Поступившие документы дали толчок идее составления Словаря русских зарубежных писателей 329 и были позже, в 1937 г., переданы в Прагу В.Ф. Булгакову, взявшемуся за ee осуществление 330 . Кампания, поднятая Молвой, подчеркивая значение творчества молодых 331 , способствовала осознанию единства эмигрантской культуры. Она возбудила интерес к младшему поколению эмигрантской литературы и среди представителей польской культуры, с которыми Литературное Содружество и Союз русских писателей и журналистов в Варшаве находились в тесных отношениях. Деятельность варшавян стала по-новому восприниматься в других центрах русского Зарубежья. Варшава, получившая мощного союзника в лице А.Л. Бема в Праге, стала с этого момента восприниматься как реальная альтернатива и соперник «русского Парижа».
329
329 До этого, в 1929-1931 гг., сбором автобиографических материалов по истории эмиграции занялась баронесса М.Д. Врангель. См.: Ирина Шевеленко. Материалы о русской эмиграции 1920-1930-х гг. в собрании баронессы М.Д. Врангель (Архив Гуверовского Института в Стэнфорде) (Stanford, 1995) (Stanford Slavic Studies. Vol. 9).
330
330 Рашит Янгиров, «К истории издания Словаря русских зарубежных писателей В.Ф. Булгакова», From the Other Shore: Russian Writers Abroad. Past and Present. Vol. 1 (2001), pp. 71-80.
331
331 Гомолицкий писал Д. Кнуту: «Собственно, это первая попытка подвести итоги молодой зарубежной литературы».

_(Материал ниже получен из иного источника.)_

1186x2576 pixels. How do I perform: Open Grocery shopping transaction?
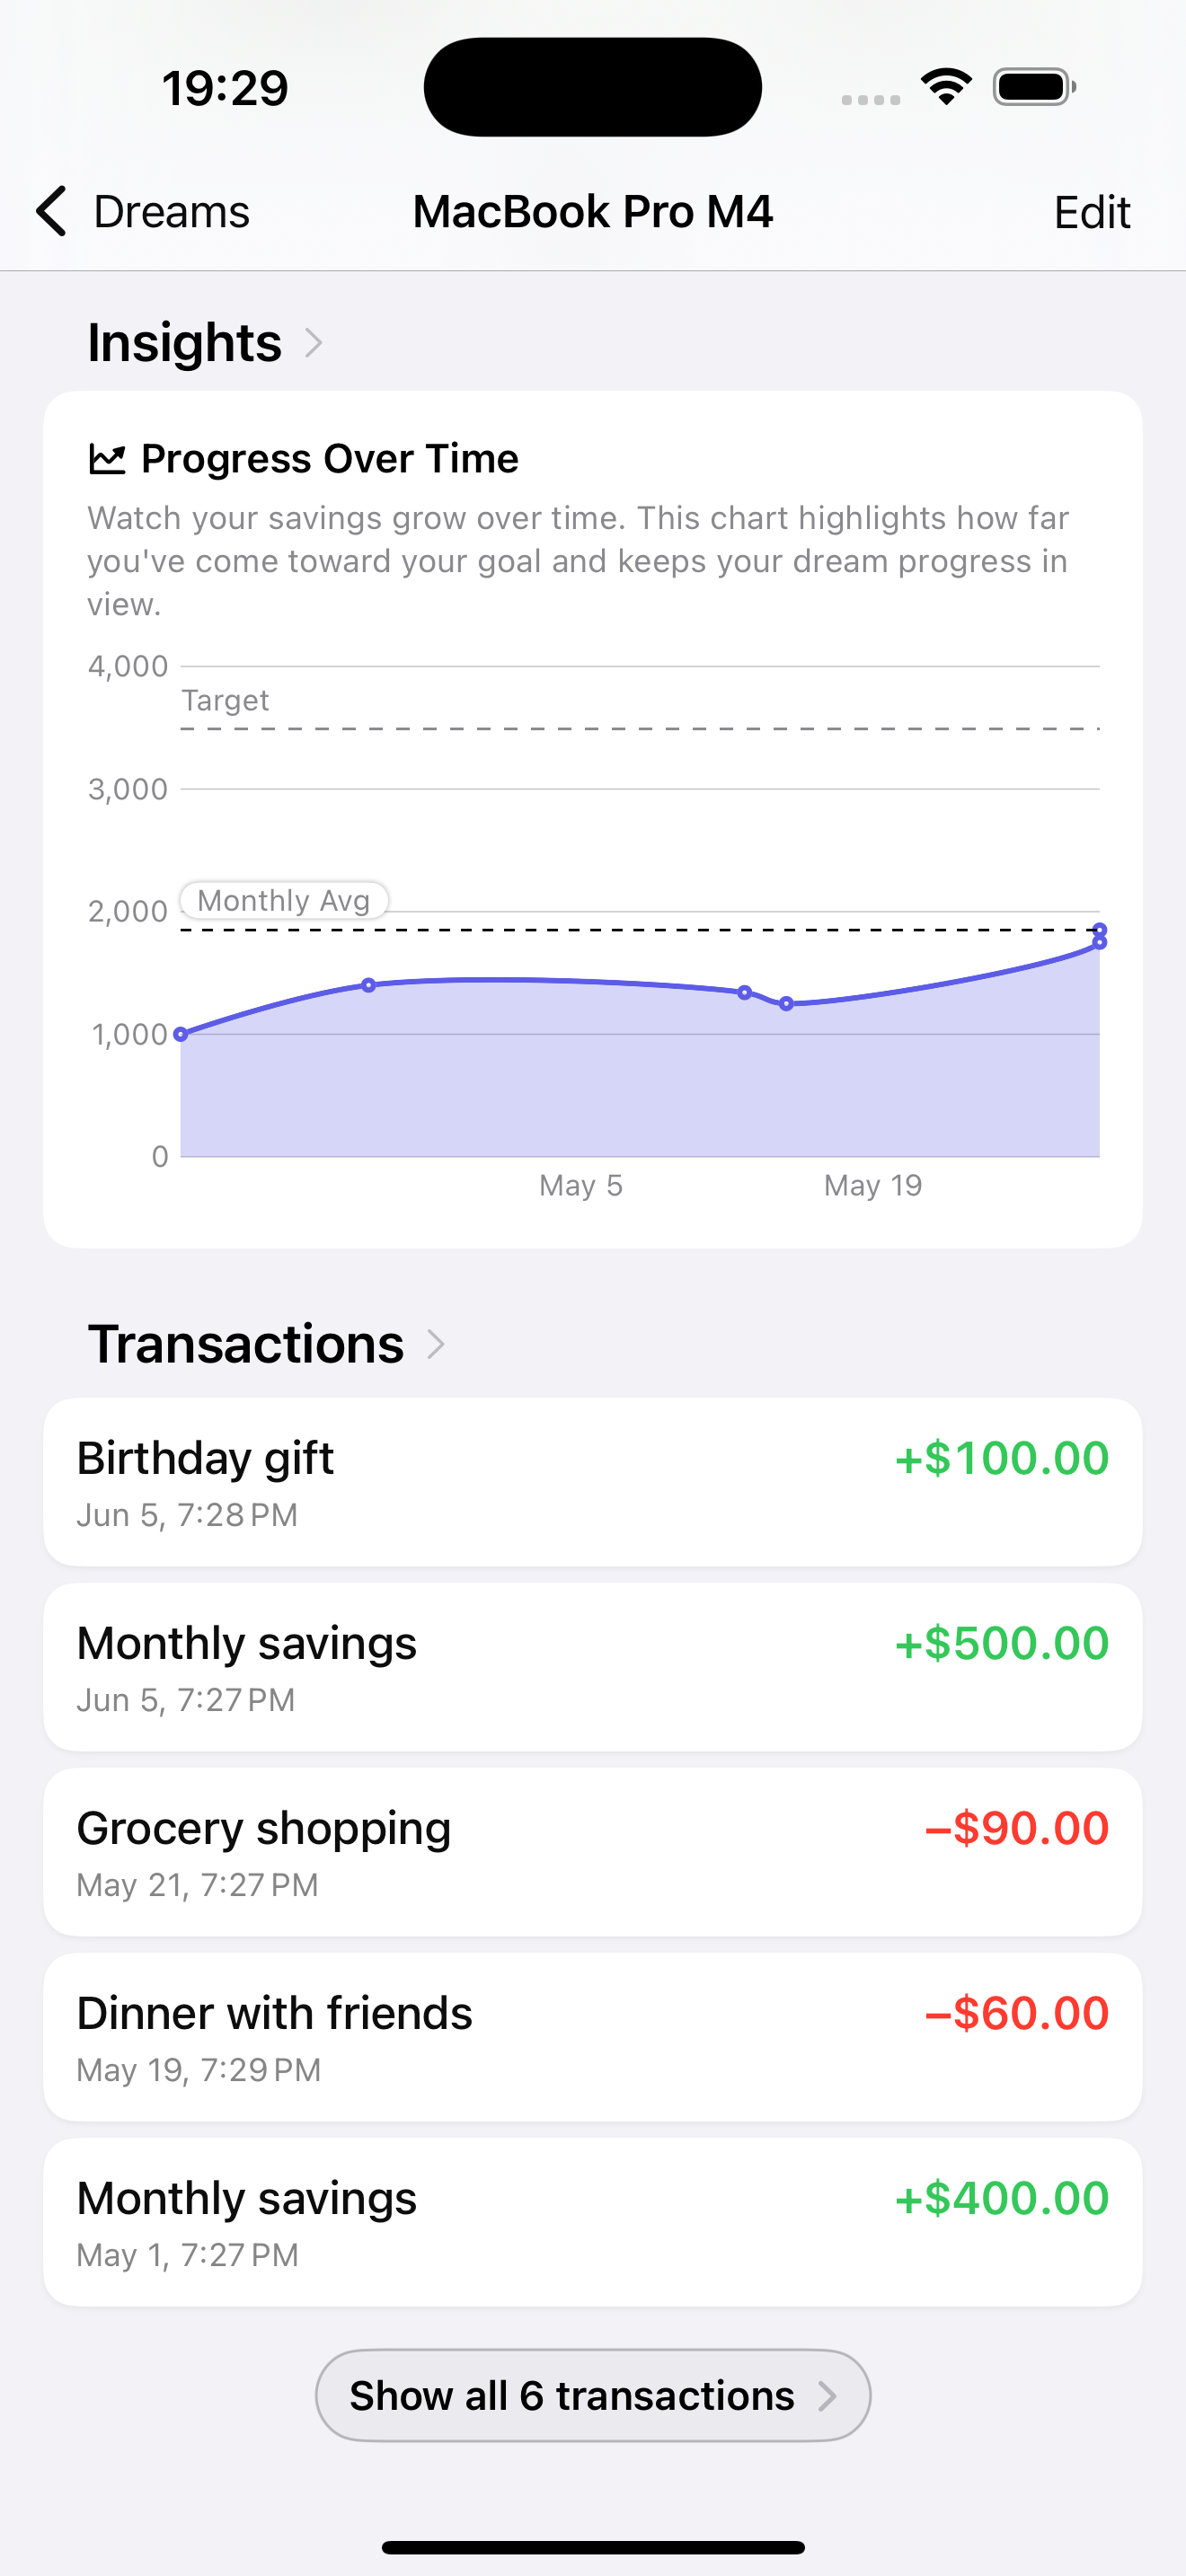click(x=592, y=1851)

Активная роль Гомолицкого в общественной кампании, поднятой Молвой, и в сборе документальных материалов из разных стран заставляла по-новому отнестись за рубежом к этому молодому, прежде совсем незаметному варшавскому поэту. По времени это совпало с выходом его новой книжки Дом, выпущенной в ноябре 1933 г. Она носила еще более интимный характер и имела более «персональный» облик, чем Дуновение 1932 г. Это была автографическая книжка, в обложке, украшенной ксилографией работы поэта, изготовленная в числе то ли 10, то ли 15 экземпляров, предназначенная не для продажи, а «для немногих», для избранных. Выпуская ее, Гомолицкий вдохновлялся рукописными книжками А.М. Ремизова и один экземпляр послал ему – единственному из писателей, к которому (как он признавался Довиду Кнуту) испытывает «трепетную любовь». По совету Ремизова Дом был послан и на организованную художником Н.В. Зарецким в Праге выставку автографов, рисунков и редких изданий русских писателей и экспонировался там 332 . О работе над книжкой Дом Гомолицкий стал думать сразу по приезде в Варшаву и сообщал о ней уже в письме к А.Л. Бему от 4 сентября 1931 года. Из вошедших в Дом стихотворений два взяты были (с изменениями) из Дуновения 1932 года, два были раньше напечатаны в Молве, восемь появлялись впервые – шесть из них больше не перепечатывались нигде, а два (с изменениями) вошли в таллинское издание 1936 года Цветник. Дом. Одно из новых, открывавшее книжку стихотворение было написано белым стихом (четырехстопными ямбами), у Гомолицкого избегаемым. Рукописная книжка обратила на себя внимание в Париже, и отзывы о ней появились в солидных «столичных» изданиях, прежде Гомолицкого не замечавших.
332
332 См. письмо Гомолицкого к Д. Кнуту от 9 января 1934. Об этой выставке см. заметку: Е.Н. <Л. Гомолицкий>, «Рисунки русских писателей», Молва, 31 декабря 1933 – 1 января 1934, стр. 3.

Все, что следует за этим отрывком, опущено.